Re: [PATCH 0/2][RFC] Add SWIG Bindings to libcpupower

From: Shuah Khan
Date: Tue Jul 30 2024 - 16:48:53 EST


Hi,

On 7/24/24 16:11, John B. Wyatt IV wrote:
SWIG is a tool packaged in Fedora and other distros that can generate
bindings from C and C++ code for several languages including Python,
Perl, and Go. We at Red Hat are interested in adding binding support to
libcpupower so Python tools like rteval or tuned can make easy use of it.


Can you elaborate on the use-case and what rteval currently does and
how it could benefit from using libcpupower with the bindings?

This RFC provides a limited subset of bindings as a demonstration. The second
commit provides a Python test script to verify the bindings. I wanted to get
feedback on this before implementing (and possibly testing) the entire library.

The name raw_pylibcpupower is used because this is a demonstration example that
only provides direct bindings for a few functions. A wrapper `pylibcpupower`
may be needed to make the bindings more 'pythonic'. The bindings folder is used
because Go bindings may be useful for Kubernetes or OpenShift in the future.

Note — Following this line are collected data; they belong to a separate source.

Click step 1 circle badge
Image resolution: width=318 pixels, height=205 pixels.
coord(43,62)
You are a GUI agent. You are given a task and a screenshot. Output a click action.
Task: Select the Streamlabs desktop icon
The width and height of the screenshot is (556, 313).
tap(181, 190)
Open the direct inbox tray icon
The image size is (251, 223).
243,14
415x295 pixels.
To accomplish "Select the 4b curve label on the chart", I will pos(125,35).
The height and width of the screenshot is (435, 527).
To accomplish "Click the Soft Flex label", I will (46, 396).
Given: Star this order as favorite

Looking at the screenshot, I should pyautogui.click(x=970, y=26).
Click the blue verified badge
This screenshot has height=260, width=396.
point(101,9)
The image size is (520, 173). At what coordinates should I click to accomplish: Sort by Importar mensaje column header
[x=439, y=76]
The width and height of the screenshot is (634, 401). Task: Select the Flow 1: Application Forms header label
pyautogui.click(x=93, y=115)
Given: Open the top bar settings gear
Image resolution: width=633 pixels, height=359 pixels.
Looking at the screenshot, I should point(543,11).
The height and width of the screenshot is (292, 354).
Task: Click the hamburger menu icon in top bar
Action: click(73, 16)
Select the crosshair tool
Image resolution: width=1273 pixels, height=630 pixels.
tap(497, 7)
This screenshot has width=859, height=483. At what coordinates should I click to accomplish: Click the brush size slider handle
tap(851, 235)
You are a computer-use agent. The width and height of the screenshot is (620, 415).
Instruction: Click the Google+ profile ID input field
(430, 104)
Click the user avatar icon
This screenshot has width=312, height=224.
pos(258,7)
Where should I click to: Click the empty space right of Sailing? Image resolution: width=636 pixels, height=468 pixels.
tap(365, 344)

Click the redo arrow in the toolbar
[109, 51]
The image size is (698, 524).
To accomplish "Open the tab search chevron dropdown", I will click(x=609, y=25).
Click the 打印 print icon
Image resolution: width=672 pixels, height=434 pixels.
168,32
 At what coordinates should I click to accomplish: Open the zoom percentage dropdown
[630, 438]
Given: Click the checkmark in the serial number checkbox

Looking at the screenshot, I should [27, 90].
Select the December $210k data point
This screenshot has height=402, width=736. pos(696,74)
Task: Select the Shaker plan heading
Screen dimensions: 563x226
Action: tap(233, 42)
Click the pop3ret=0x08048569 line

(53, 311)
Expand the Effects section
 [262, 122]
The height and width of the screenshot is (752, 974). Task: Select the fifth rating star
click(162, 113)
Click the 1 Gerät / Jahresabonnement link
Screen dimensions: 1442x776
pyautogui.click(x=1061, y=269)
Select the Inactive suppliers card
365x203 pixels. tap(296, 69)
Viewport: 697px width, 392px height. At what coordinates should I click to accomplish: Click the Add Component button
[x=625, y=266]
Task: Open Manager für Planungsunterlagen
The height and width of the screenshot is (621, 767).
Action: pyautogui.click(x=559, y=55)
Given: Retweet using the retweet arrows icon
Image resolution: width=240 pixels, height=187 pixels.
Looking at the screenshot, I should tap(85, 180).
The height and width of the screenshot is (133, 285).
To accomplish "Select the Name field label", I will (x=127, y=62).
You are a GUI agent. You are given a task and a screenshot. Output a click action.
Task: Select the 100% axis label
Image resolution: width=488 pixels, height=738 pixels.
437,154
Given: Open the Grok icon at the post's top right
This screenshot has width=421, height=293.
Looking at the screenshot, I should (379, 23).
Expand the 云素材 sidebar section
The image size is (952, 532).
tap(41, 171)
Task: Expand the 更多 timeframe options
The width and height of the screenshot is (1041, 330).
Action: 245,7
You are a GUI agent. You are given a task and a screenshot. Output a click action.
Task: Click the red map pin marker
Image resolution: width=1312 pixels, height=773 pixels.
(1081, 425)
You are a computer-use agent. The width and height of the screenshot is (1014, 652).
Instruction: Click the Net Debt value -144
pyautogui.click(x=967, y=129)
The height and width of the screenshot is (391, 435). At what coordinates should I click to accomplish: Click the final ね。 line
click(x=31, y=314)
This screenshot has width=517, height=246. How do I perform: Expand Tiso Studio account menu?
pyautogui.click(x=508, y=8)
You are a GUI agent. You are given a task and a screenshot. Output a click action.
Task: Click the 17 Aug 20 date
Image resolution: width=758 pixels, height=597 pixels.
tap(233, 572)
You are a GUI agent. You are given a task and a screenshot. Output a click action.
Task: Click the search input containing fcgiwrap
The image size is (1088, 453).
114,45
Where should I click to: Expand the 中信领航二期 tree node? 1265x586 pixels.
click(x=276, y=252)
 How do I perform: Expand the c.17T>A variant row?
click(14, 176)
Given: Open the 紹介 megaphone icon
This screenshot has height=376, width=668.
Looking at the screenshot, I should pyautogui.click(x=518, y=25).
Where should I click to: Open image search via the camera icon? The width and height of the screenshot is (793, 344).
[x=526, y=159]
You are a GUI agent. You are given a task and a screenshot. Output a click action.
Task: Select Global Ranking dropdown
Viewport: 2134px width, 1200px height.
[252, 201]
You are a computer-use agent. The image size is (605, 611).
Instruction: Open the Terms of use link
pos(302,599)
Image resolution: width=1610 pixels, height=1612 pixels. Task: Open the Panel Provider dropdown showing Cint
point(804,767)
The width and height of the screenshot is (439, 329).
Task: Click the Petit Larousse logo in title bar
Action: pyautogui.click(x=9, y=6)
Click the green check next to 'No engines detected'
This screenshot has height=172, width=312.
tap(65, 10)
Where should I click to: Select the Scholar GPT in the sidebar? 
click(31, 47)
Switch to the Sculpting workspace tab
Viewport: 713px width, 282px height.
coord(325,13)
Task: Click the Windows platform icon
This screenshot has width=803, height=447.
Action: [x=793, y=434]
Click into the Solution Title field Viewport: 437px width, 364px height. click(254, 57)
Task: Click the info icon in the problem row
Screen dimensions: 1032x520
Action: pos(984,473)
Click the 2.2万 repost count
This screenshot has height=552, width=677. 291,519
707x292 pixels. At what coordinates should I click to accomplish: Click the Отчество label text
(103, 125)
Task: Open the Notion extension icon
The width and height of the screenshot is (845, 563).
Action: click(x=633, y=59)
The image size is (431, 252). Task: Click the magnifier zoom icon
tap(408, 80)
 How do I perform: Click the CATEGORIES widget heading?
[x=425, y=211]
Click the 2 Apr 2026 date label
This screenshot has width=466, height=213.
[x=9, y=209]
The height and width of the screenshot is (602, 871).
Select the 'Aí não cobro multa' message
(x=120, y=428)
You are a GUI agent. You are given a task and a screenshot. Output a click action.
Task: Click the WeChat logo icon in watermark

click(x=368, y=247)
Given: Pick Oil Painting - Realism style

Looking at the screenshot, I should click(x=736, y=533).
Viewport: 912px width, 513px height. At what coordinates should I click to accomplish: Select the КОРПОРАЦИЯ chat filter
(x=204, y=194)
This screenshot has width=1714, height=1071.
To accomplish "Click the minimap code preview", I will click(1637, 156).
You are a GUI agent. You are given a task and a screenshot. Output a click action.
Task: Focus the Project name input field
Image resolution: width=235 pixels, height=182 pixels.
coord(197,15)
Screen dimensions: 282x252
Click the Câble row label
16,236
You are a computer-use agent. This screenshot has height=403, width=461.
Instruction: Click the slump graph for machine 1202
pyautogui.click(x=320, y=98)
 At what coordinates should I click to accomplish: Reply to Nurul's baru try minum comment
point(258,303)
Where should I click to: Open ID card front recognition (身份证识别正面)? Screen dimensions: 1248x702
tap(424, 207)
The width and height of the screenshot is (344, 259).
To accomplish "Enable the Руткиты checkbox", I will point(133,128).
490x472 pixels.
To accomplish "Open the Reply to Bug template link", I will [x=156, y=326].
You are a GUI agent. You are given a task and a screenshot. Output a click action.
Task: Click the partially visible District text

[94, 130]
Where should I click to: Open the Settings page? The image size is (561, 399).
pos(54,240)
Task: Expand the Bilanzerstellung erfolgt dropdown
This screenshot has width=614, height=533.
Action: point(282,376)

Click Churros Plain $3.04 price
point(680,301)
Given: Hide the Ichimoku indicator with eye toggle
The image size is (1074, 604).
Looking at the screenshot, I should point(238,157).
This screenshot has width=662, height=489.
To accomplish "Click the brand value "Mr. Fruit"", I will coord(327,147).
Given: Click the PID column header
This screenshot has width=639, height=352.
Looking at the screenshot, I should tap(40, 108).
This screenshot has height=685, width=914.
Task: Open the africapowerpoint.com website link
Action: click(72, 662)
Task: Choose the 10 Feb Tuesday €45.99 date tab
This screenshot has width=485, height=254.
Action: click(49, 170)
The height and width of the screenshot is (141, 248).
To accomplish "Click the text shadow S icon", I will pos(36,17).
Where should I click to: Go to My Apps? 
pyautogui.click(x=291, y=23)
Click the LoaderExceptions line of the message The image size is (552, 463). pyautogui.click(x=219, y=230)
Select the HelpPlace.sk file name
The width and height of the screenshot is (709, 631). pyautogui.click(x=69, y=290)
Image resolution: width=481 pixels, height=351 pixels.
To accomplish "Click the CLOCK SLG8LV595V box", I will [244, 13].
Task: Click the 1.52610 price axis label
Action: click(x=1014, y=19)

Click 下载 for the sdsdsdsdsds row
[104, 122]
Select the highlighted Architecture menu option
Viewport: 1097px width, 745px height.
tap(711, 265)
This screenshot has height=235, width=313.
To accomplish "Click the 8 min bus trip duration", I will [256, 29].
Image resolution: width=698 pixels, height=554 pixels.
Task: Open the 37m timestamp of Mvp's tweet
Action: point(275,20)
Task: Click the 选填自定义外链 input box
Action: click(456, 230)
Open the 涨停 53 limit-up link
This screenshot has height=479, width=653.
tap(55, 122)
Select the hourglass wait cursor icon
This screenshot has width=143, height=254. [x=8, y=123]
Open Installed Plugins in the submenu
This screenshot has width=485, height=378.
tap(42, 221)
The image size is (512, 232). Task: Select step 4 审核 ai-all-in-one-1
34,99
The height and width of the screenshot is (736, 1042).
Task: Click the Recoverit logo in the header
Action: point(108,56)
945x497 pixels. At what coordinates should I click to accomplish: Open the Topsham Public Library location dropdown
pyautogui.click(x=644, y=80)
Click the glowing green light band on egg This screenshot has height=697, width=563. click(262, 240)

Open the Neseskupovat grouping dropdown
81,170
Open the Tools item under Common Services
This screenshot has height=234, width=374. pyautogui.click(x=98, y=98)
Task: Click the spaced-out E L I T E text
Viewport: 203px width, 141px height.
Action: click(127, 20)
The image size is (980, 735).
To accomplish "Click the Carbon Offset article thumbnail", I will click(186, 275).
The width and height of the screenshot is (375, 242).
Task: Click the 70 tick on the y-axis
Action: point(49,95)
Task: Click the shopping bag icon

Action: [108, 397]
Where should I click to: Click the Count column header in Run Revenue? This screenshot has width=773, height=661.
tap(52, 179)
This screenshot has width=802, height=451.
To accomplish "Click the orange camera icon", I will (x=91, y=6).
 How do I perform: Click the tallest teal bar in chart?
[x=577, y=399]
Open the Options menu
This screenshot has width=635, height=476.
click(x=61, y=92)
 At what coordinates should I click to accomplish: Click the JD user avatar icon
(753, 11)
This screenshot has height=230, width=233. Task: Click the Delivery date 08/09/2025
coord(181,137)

How should the bindings be built? The current example requires the makefile
in cpupower directory be run first to generate the .o files needed before
running the makefile in the python directory in a seperate step. Would the
maintainers prefer the two makefiles integrated?

I can't answer this question until I understand the licensing.
However, I would lean towards keeping them separate.


Another question is do you want more test files like the .py example? Would
this be used as part of a greater test suite?

I would like to see document outlining the dependencies and examples of how
this would be used. I see the README which says that

"Next you will need to install SWIG. Using Fedora:"

The document will have to include more than Fedora instructions. Instead
of a README I would like to see a document.

Before we go any further - we have the licensing implications to figure out.


Note that while SWIG itself is GPL v3+ licensed; the resulting output, the
bindings code, is permissively licensed. Please see
https://swig.org/legal.html for more details.

Adding Linus and Greg for their feedback and input on this proposal.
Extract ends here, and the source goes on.